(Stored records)

□ □ □ □

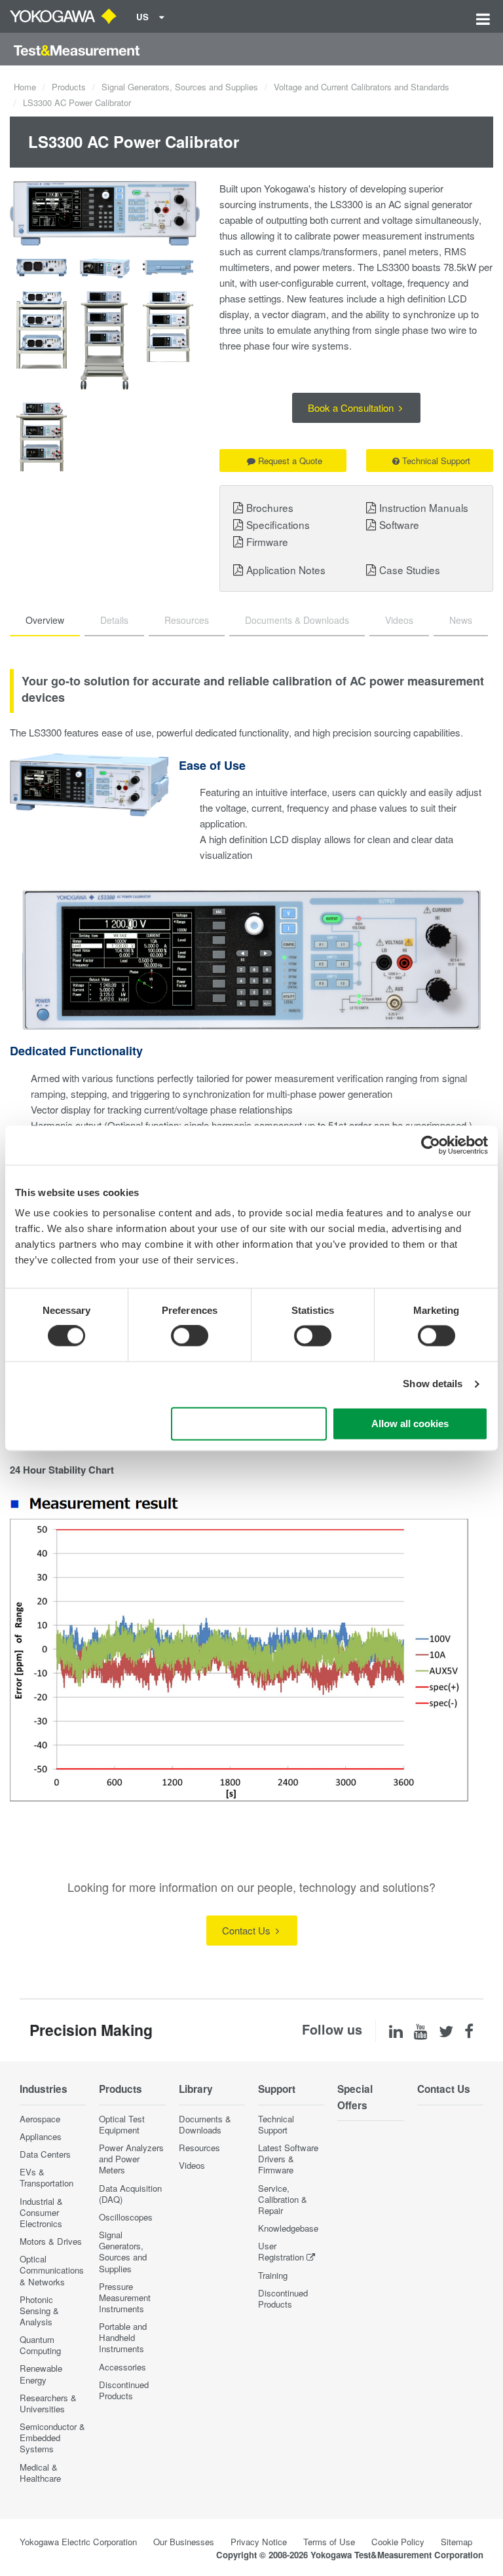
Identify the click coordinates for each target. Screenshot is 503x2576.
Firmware (267, 541)
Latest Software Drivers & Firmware (288, 2158)
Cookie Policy (397, 2541)
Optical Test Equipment (122, 2124)
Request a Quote (290, 460)
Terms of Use (329, 2541)
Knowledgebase (288, 2228)
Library (196, 2089)
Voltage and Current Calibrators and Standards (361, 87)
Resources (199, 2147)
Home (25, 87)
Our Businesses (183, 2541)
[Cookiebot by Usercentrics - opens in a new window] (430, 1145)
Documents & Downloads (205, 2124)
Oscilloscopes (126, 2217)
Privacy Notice (259, 2541)
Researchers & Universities (48, 2403)
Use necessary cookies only (248, 1423)
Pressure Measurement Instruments (125, 2297)
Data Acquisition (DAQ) (130, 2193)
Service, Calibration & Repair (282, 2199)
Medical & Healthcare (40, 2472)
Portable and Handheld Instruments (123, 2337)
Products (69, 87)
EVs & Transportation (46, 2177)
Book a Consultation (352, 407)
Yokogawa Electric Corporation (78, 2541)
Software (399, 524)
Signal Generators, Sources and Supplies (180, 87)
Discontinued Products (124, 2390)
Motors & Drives (51, 2241)
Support (276, 2089)
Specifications (278, 524)
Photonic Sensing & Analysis (39, 2310)
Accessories (122, 2367)
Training (273, 2275)
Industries (43, 2089)
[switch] (189, 1336)
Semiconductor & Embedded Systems (52, 2437)
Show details (432, 1384)
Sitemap (456, 2541)
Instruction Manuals (423, 507)
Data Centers (45, 2154)
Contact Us (247, 1930)
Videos (192, 2165)
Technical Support (436, 460)
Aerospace (40, 2119)
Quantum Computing (40, 2345)
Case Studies (409, 569)
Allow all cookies (410, 1423)
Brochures (269, 507)
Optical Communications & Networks (52, 2270)
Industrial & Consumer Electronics (41, 2212)
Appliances (41, 2136)
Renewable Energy (41, 2374)
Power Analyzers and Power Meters (131, 2158)
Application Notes (286, 569)
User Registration (281, 2251)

□ □ □ □

▶ [WORK INSTRUCTION] Return all the data above as written, leaving out only the pictures.

▶ [OUTPUT FOR THIS TASK]
Identify the click coordinates for each target. Screenshot is 503x2576.
Firmware (267, 541)
Latest Software Drivers & Firmware (288, 2158)
Cookie Policy (397, 2541)
Optical Test Equipment (122, 2124)
Request a Quote (290, 460)
Terms of Use (329, 2541)
Knowledgebase (288, 2228)
Library (196, 2089)
Voltage and Current Calibrators and Standards (361, 87)
Resources (199, 2147)
Home (25, 87)
Our Businesses (183, 2541)
[Cookiebot by Usercentrics - opens in a new window] (430, 1145)
Documents & Downloads (205, 2124)
Oscilloscopes (126, 2217)
Privacy Notice (259, 2541)
Researchers & Universities (48, 2403)
Use necessary cookies only (248, 1423)
Pressure Measurement Instruments (125, 2297)
Data Acquisition (DAQ) (130, 2193)
Service, Calibration & Repair (282, 2199)
Medical & Healthcare (40, 2472)
Portable and Handheld Instruments (123, 2337)
Products (69, 87)
EVs & Transportation (46, 2177)
Book a Consultation (352, 407)
Yokogawa Electric Corporation (78, 2541)
Software (399, 524)
Signal Generators, Sources and Supplies (180, 87)
Discontinued Products (124, 2390)
Motors & Drives (51, 2241)
Support (276, 2089)
Specifications (278, 524)
Photonic Sensing & Analysis (39, 2310)
Accessories (122, 2367)
Training (273, 2275)
Industries (43, 2089)
[switch] (189, 1336)
Semiconductor & Embedded Systems (52, 2437)
Show details (432, 1384)
Sitemap (456, 2541)
Instruction Manuals (423, 507)
Data Centers (45, 2154)
Contact Us (247, 1930)
Videos (192, 2165)
Technical Support (436, 460)
Aerospace (40, 2119)
Quantum Computing (40, 2345)
Case Studies (409, 569)
Allow all cookies (410, 1423)
Brochures (269, 507)
Optical Communications & Networks (52, 2270)
Industrial & Consumer Electronics (41, 2212)
Appliances (41, 2136)
Renewable Energy (41, 2374)
Power Analyzers and Power Meters (131, 2158)
Application Notes (286, 569)
User Registration (281, 2251)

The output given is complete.